Каталога имен будет достаточно, чтобы указать характер и вариацию локализованной степени выражения, которую мы свободны называть американской по типу: Морган Рассел, С. Макдональд Райт, Артур Г. Дав, Уильям Ярроу, Дикинсон, Томас Х. Бентон, Абрахам Валковиц, Макс Вебер, Бен Бенн, Джон Марин, Чарльз Демут, Чарльз Шилер, Марсден Хартли, Эндрю Дасбург, Уильям Макфи, Ман Рэй, Уолт Кун, Джон Коверт, Мортон Шамберг, Джорджия О'Кифф, Стюарт Дэвис, Рекс Слинкард. Добавленные к этим, три современных фотографа Альфред Стиглиц, Чарльз Шилер и Пол Стрэнд должны быть включены. Кроме этих родных имен, поместим ли мы иностранных художников, чья работа попадает в линию в движении к современному искусству в Америке: Джозеф Стелла, Марсель Дюшан, Гастон Лашез, Эли Надельман. Не может быть ни малейшего вопроса о том, сколько успеха все эти художники имели бы в своих соответствующих путях в различных группировках, которые преобладают в Европе в это время. Они были бы признаны сразу за подлинность своего опыта и за свою целостность как художников, одаренных интернациональным интеллектом. Нет никакой причины чувствовать, что преобладающие организации, такие как Общество независимых художников, Инк., и Société Anonyme, Инк., не понесут большого увеличения влияния и силы на публику, так как есть всякая причина верить, что в то или иное время публика осознает, что делается для них этими обществами, а также что было сделано столь знаменитой галереей «291».

Однако этот эффект недостаточно масштабен, поскольку публика не находит в самой идее искусства ничего шокирующего. Он недостаточно мелодраматичен, а к Америке необходимо взывать через ее по сути типичные мелодраматические инстинкты. Музыки всегда в достатке, и есть люди, которые, безусловно, могут сказать слишком много о том, какая она в этой стране.
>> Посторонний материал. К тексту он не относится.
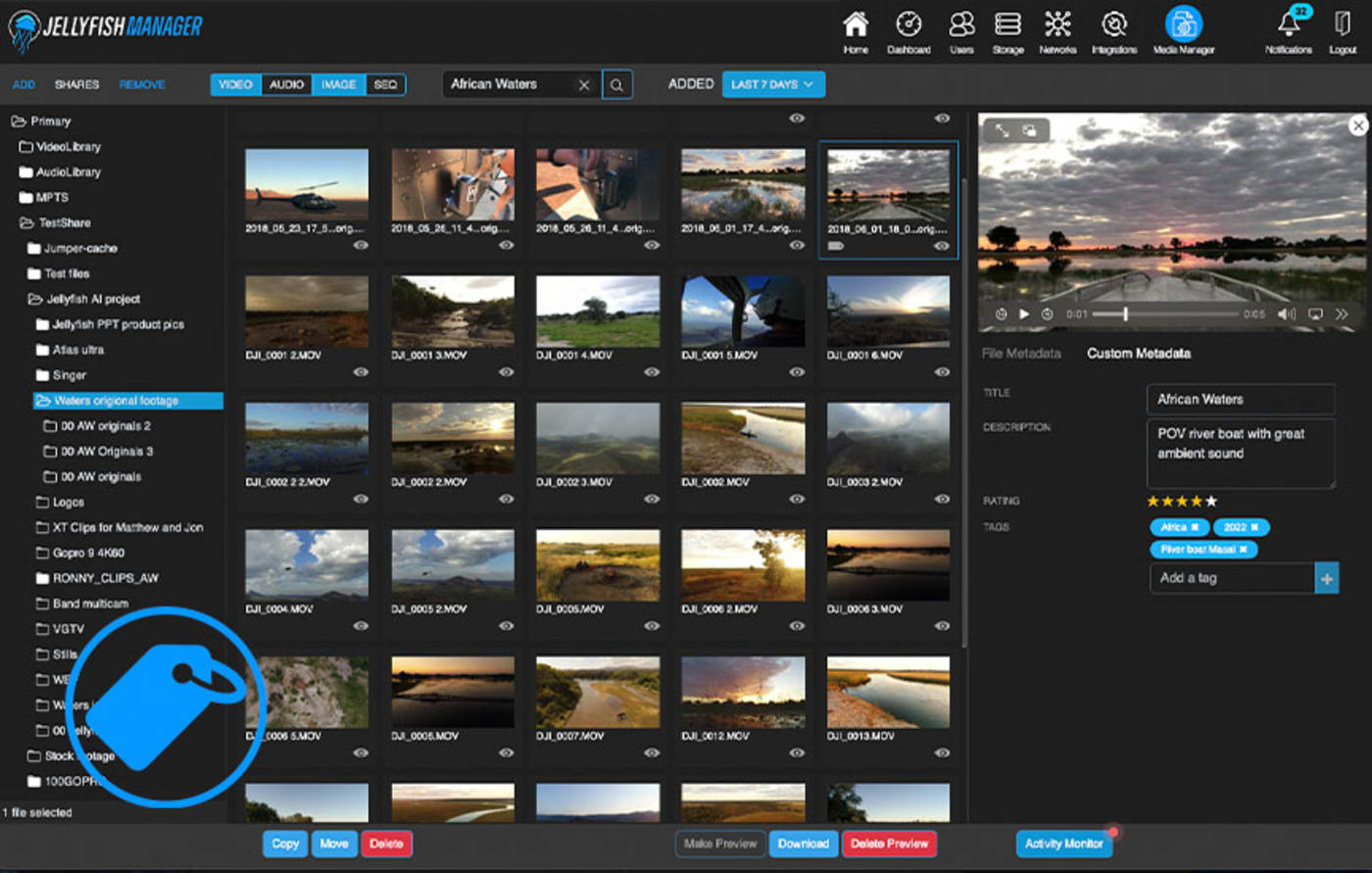
Task: Click the Download button
Action: pos(803,844)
То же самое можно сказать и о живописи. Существует слишком много «уютного» искусства, искусства возвышенной иллюстрации. Это рефлекс англосаксонской страсти к рассказыванию историй в картинках, которую следовало бы оставить для журналов. Великое искусство часто рассказывает историю, но великое искусство — это всегда нечто большее, чем просто идея. Обычное искусство не поднимается выше нее.

Я часто задаюсь вопросом, почему Америка, по сути являющаяся страной спорта и азартных игр, не обладает европейской смелостью и жаждой новых свершений в культурных вопросах. Может ли это быть потому, что Америка не по-настоящему интеллектуальна? Мне было бы неловко так думать. Тем не менее, существует очевидная летаргия в оценке творческого вкуса и все еще сохраняющаяся старомодная вера в постоянную необходимость импорта. В Америке есть огромный корпус ассимиляторов, и именно из этого дара к нетворческой ассимиляции возник тот тип искусства, который мы должны принимать как свой собственный. Совсем несложно доказать, что в Америке сейчас есть обнадеживающая и компетентная группа молодых и энергичных синтетиков, которые с умом демонстрируют то, чему они научились у новейшего и наиболее притягательного направления в искусстве, а именно — у современного искусства. Имена, упомянутые выше, являются определенным указанием, и можно даже сказать доказательством, того аргумента, что современное искусство в Америке быстро становится интеллектуально локализованным явлением.

НАШИ ТВОРЦЫ

Что создает темперамент — видение или видение создает темперамент? Физическое зрение отвечает почти за все в искусстве: не способность видеть, а способ видеть. Именно идеальный или дефектный глаз определяет, что именно человек видит и как он это видит. Это, безусловно, было фактором в жизни Лафкадио Хирна, ведь его однажды назвали поэтом близорукости. Именно острочувствительный глаз Сезанна научил его так умело фиксировать малые и большие вариации своей темы. Мане, безусловно, видел гораздо меньше цвета, чем Ренуар, ибо в ренуаровском смысле он вовсе не был колористом. Он сам говорил, что писал только то, что видел. Зрение для Сезанна было почти наукой, как и страстью.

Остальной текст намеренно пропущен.